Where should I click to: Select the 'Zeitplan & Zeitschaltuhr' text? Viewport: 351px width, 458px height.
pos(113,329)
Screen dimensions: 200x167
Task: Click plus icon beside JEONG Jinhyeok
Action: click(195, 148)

- [WHAT IS REQUIRED] Rewrite the entries above, changing "Viewport" to "Screen size" and leaving everything else untouched.

- [EXERCISE ANSWER]
Where should I click to: Select the 'Zeitplan & Zeitschaltuhr' text? Screen size: 351px width, 458px height.
pos(113,329)
Screen dimensions: 200x167
Task: Click plus icon beside JEONG Jinhyeok
Action: click(195, 148)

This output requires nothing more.